** TASK REQUIREMENTS **
If a line in the entries below includes the string "logo", copy it out.

*** INPUT FOR THIS TASK ***

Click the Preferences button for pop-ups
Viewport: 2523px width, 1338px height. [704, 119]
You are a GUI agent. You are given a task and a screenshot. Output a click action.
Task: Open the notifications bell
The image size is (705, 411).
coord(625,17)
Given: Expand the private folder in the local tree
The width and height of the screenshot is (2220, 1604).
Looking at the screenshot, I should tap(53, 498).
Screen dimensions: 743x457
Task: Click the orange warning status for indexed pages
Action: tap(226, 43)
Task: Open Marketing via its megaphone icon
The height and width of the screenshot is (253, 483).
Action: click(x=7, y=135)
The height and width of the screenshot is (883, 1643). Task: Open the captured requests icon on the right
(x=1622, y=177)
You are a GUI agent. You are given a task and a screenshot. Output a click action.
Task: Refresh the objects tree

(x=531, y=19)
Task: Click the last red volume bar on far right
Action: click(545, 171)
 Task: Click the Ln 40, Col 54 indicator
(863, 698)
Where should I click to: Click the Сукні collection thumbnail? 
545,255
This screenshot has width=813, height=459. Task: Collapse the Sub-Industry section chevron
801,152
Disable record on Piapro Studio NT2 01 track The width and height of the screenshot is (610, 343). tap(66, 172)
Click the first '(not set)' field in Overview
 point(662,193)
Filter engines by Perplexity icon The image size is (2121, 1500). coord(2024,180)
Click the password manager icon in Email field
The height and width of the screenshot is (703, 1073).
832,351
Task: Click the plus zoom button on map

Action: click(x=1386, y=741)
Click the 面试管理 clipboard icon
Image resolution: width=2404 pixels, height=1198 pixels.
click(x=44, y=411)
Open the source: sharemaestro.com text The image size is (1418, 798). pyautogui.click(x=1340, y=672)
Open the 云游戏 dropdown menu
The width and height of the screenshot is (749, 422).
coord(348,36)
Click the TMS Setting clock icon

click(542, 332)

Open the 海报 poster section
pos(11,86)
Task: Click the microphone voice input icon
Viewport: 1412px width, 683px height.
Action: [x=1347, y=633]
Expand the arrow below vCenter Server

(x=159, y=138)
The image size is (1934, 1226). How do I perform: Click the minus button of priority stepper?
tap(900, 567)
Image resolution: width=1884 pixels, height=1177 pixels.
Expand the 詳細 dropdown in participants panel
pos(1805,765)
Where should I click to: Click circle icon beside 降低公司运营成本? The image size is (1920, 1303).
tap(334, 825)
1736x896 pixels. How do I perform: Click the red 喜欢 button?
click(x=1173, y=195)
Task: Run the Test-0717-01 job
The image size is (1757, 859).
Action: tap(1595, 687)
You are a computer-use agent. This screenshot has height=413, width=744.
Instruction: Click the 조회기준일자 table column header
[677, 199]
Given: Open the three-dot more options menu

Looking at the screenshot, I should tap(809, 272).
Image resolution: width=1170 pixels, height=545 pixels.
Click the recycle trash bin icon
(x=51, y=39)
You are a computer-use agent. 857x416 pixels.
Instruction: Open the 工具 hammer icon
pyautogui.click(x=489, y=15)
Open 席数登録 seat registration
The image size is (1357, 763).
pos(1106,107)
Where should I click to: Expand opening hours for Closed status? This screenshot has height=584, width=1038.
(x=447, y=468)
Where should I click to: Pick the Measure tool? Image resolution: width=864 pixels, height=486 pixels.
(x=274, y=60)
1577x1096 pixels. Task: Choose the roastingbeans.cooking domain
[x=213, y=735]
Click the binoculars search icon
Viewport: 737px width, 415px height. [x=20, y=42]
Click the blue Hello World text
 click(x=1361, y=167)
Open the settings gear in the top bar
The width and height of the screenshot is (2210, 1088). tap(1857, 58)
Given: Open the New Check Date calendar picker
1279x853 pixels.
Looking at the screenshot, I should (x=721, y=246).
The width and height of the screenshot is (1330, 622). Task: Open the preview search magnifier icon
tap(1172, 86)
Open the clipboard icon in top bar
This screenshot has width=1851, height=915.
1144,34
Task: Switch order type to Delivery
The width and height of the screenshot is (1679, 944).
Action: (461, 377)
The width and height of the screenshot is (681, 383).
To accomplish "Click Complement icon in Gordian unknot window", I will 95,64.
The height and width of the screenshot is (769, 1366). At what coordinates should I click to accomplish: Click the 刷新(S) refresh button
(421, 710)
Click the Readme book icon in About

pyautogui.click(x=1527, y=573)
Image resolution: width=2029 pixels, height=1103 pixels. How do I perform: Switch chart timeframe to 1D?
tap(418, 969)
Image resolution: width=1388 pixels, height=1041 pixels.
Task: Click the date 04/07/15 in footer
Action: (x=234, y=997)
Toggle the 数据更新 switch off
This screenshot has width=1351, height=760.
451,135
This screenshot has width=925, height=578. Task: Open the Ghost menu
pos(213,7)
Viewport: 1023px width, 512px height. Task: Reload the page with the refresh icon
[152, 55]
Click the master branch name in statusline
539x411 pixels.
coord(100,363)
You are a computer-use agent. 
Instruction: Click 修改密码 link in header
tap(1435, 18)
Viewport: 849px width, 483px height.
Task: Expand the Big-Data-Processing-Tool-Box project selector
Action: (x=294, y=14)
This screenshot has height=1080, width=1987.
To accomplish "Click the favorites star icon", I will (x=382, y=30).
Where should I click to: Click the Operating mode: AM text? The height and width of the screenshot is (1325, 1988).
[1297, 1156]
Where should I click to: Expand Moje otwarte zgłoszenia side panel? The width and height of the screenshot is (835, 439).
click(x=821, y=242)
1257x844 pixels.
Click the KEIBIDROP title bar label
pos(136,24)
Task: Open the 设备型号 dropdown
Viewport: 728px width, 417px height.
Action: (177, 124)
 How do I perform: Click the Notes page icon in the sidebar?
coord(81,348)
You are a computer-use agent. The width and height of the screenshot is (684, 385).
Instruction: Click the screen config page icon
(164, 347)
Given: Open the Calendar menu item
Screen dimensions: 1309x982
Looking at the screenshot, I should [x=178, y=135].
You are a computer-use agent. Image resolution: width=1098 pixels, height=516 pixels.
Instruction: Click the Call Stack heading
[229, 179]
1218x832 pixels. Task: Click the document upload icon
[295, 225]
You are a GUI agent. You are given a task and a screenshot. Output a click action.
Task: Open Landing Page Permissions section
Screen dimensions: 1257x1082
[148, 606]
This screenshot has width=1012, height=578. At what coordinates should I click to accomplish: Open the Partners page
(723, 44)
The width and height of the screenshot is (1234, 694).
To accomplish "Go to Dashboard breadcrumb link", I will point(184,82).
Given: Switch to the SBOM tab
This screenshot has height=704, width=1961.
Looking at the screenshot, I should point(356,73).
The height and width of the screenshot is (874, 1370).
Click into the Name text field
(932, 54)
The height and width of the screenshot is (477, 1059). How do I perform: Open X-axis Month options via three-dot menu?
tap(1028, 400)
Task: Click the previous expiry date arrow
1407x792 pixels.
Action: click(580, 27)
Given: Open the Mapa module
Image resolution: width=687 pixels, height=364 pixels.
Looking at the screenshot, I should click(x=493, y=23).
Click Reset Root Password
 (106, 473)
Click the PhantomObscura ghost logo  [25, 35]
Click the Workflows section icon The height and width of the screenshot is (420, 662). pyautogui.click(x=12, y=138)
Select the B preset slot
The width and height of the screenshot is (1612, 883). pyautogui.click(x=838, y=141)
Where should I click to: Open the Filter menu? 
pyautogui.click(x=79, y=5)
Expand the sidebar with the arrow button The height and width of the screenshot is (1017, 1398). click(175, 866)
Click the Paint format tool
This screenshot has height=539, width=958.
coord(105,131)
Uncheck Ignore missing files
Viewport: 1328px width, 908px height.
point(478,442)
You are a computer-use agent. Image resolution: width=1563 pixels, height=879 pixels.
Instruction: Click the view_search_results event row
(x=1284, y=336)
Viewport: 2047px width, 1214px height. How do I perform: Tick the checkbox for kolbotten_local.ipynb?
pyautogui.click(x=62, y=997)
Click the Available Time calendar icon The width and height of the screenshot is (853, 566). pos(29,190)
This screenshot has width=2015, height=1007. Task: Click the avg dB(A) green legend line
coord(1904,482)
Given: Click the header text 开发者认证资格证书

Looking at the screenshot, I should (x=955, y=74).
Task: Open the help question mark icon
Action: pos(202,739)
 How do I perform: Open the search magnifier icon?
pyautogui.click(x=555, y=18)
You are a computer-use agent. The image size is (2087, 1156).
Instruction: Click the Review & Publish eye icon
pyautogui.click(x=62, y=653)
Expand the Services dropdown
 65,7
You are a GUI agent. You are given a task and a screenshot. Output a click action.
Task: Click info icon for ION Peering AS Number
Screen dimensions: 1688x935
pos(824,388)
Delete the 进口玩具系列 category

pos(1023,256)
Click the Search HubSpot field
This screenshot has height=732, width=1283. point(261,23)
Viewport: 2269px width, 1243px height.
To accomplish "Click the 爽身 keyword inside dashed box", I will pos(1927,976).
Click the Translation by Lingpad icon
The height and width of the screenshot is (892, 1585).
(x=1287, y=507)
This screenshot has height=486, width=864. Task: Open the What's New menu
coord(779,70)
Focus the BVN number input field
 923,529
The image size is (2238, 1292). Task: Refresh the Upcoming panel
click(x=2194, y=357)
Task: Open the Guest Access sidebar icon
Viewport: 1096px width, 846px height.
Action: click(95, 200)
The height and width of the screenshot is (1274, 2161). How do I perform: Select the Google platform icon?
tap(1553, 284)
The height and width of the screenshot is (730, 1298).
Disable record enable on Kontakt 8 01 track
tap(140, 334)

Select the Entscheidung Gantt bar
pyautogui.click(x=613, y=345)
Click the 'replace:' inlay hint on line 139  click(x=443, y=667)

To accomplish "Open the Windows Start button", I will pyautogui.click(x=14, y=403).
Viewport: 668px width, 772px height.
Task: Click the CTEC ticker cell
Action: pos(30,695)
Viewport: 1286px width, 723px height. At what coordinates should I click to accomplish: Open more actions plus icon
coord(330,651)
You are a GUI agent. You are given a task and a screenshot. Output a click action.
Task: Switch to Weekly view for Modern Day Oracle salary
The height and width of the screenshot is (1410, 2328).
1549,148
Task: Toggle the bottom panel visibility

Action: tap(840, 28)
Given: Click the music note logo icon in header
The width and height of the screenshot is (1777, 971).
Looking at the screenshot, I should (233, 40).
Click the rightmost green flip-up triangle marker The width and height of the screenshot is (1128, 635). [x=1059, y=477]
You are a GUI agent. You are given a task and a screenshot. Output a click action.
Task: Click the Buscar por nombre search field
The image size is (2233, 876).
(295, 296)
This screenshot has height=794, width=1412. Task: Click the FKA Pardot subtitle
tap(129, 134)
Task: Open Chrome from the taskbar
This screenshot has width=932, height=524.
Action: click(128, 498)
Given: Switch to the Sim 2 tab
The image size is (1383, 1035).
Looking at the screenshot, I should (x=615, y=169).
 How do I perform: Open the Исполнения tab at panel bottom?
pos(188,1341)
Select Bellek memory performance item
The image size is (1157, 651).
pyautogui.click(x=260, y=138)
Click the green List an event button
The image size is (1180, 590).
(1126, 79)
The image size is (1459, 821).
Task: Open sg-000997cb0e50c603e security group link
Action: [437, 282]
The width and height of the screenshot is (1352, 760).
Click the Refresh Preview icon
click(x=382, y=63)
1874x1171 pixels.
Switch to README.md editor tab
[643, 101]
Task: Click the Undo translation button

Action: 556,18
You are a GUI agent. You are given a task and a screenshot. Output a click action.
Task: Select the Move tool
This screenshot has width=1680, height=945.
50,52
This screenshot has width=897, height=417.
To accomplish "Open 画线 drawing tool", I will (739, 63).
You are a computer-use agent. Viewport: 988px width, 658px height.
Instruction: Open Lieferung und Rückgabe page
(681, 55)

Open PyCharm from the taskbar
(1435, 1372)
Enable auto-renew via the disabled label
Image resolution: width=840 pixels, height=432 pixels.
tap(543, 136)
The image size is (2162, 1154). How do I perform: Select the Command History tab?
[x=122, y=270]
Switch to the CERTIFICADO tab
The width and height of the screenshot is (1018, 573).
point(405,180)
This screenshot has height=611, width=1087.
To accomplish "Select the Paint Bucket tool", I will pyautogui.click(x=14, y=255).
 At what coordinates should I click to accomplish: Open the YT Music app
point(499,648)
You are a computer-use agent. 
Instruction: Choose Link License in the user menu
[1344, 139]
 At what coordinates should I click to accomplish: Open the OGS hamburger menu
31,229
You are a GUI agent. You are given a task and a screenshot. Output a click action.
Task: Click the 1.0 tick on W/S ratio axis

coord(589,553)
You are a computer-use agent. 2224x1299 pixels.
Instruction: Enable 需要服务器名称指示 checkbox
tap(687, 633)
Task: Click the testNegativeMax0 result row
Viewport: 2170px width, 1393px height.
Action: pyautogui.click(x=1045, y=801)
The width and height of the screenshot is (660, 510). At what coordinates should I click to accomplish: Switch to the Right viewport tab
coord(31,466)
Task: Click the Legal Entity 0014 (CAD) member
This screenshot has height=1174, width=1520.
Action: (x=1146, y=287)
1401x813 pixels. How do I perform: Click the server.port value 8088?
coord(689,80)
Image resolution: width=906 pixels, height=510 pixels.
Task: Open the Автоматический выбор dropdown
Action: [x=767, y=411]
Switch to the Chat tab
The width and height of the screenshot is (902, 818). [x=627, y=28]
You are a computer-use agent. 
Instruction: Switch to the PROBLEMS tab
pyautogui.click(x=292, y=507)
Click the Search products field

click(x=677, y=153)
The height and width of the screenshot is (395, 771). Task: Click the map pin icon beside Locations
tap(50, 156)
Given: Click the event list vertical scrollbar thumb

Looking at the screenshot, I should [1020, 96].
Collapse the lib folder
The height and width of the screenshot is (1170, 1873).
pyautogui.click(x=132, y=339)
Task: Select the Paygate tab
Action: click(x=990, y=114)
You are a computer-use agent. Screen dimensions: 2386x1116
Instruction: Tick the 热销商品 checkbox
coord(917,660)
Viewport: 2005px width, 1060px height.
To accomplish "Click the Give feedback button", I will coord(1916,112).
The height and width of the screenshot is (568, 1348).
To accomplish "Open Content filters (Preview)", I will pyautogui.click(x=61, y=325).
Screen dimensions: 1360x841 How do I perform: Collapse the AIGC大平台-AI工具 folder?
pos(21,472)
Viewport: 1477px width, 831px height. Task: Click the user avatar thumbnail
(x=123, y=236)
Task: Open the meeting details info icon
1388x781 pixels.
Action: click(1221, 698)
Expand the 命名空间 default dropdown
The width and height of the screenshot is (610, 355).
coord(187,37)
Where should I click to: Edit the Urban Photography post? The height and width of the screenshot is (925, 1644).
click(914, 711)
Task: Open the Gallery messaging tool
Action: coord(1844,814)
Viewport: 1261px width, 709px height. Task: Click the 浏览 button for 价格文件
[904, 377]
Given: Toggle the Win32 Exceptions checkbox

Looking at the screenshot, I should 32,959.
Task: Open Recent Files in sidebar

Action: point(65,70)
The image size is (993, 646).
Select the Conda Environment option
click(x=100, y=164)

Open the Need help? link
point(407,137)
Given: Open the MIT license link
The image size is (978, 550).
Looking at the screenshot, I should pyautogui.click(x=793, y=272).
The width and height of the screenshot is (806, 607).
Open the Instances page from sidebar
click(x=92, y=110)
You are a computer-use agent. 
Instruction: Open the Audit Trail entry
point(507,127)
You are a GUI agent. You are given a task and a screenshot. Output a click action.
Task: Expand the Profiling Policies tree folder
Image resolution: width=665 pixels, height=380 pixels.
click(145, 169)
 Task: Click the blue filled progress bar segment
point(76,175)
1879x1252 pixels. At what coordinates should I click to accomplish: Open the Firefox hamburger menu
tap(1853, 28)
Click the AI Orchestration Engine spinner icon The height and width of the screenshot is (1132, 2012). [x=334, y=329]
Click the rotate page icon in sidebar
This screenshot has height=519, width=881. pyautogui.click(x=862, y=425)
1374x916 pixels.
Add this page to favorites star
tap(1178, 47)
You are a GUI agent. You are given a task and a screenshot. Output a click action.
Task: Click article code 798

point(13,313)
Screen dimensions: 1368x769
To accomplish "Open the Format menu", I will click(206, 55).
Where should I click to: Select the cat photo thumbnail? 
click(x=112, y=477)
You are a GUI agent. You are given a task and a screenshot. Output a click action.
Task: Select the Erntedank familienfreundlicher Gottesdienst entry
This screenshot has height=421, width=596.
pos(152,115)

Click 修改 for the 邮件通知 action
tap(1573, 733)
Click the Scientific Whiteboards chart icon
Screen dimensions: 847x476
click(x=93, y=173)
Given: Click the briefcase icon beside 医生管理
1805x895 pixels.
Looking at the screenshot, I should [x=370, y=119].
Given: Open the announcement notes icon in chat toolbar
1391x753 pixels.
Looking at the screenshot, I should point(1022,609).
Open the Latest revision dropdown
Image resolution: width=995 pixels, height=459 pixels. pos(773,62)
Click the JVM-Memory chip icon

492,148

*** End of INPUT FOR THIS TASK ***

** YOUR RESPONSE **
Click the PhantomObscura ghost logo  [25, 35]
Given: Click the music note logo icon in header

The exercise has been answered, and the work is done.